Potongan Teks:

MENIMBANG KAIDAH HUKUM ASAL MUAMALAH
MENIMBANG KAIDAH FIKIH
“HUKUM ASAL MU’AMALAH ADALAH MUBAH”
Wahyudi Ibnu Yusuf (Mahasiswa S-3
Ilmu Syariah UIN Antasari Banjarmasin)
A.
PENDAHULUAN
Kaidah fikih adalah hukum umum yang dirumuskan dari hukum-hukum
fikih yang serupa sehingga dapat diterapkan pada kasus dan cabang yang berbeda
dalam lingkup atau cakupan yang sama. Pada hakikatnya kaidah fikih digali
berdasarkan dalil-dalil syariat karena hukum-hukum fikih yang diistinbath para
mujtahid haruslah bersandar pada dalil-dalil syariat.
Di antara kaidah fikih yang dirumuskan oleh para ulama adalah
kaidah hukum asal muamalah. Menurut Dr. Nayif bin Jam’an al Jaridan, ada 3
kelompok pendapat mengenai hukum asal mu’amlah. Menurut beliau, jumhur ulama
berpendapat bahwa hukum asal mu’amalah adalah mubah (boleh) sebelum ada dalil
yang mengharamkannya. Sebagian ulama lain menyatakan bahwa hukum asal muamalah
adalah haram sebelum ada dalil yang membolehkannya. Sedang ulama lain
menyatakan tawaqquf, artinya hukum asal mu’amalah tidak ditentukan mubah
atau haram namun bergantung pada dalil untuk masih-masing akad-akad mu’amalah[1]. Makalah
ini hanya memfokuskan pada kajian terhadap pendapat yang menyatakan bahwa hukum
asal muamalah adalah mubah.
Secara lengkap kaidah ini dituliskan oleh Dr. Abdurrahman bin
Shalih dengan redaksi:
الأصل في المعاملات
الجواز و الصحة ولا يحرم منها إلا ما ورد الشرع بتحريمه و إبطاله
Hukum asal dalam mu’amalah adalah boleh dan sah serta tidak haram,
terkecuali terdapat dalil syariat yang mengharamkan dan membatalkannya[2].
Masih menurut Dr. Abdurrahman bin Shalih, ini adalah pendapat yang
dipilih oleh Az Zaila’i ulama madzhab Hanafi, Imam Asy Syathibi ulama madzhab
Maliki, Ibnu Taimiyah dan muridnya Imam Ibnul Qayyim keduanya ulama madzhab
Hanbali. Di dalam kitab Mausu’ah al Qawa’id al Fiqhiyah al Munazhamah lil
Mu’amalati al Maliyah karya syaikh Athiyah ‘Id bin Athiyah Ramadhan juga
dikutip pendapat Imam Syafi’i dan Imam Ibnu ‘Abdil Barr ulama madzhab Maliki.
Yang disimpulkan bahwa dua ulama ini menguatkan kaidah ini[3].

Cuplikan Data:
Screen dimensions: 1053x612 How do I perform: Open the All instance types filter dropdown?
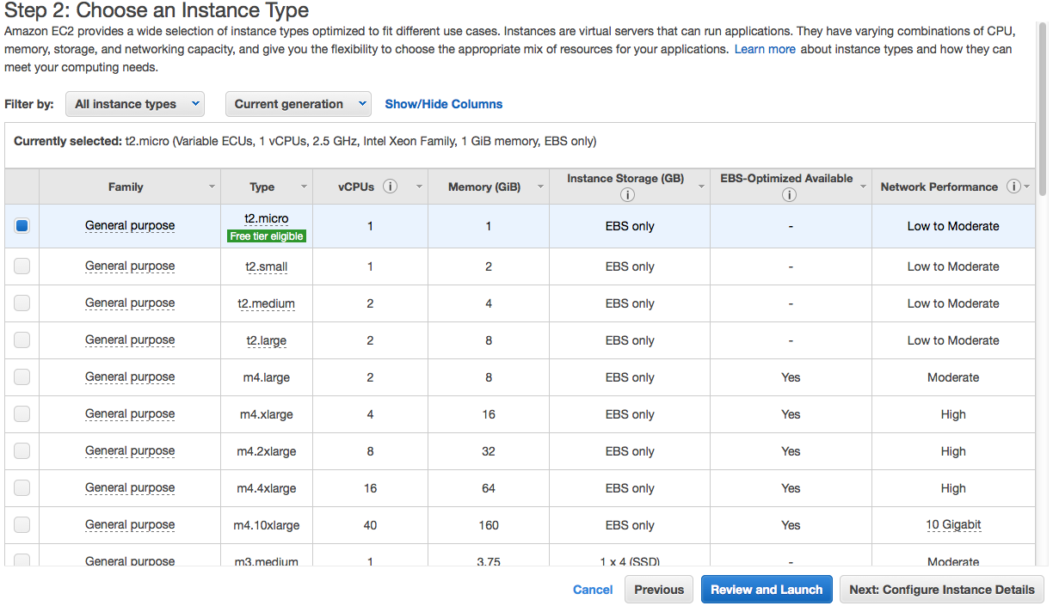135,104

Uraian Tugas:
Jawab pertanyaan berikut berdasarkan teks tentang kaidah hukum asal muamalah.
(a) Menurut Dr. Nayif bin Jam’an al Jaridan, ada berapa kelompok pendapat mengenai hukum asal muamalah?
(b) Pendapat mana yang menjadi fokus kajian makalah ini?
(c) Az Zaila’i disebut sebagai ulama dari mazhab apa?

Hasil Latihan:
(a) Ada 3 kelompok pendapat.
(b) Pendapat bahwa hukum asal muamalah adalah mubah.
(c) Mazhab Hanafi.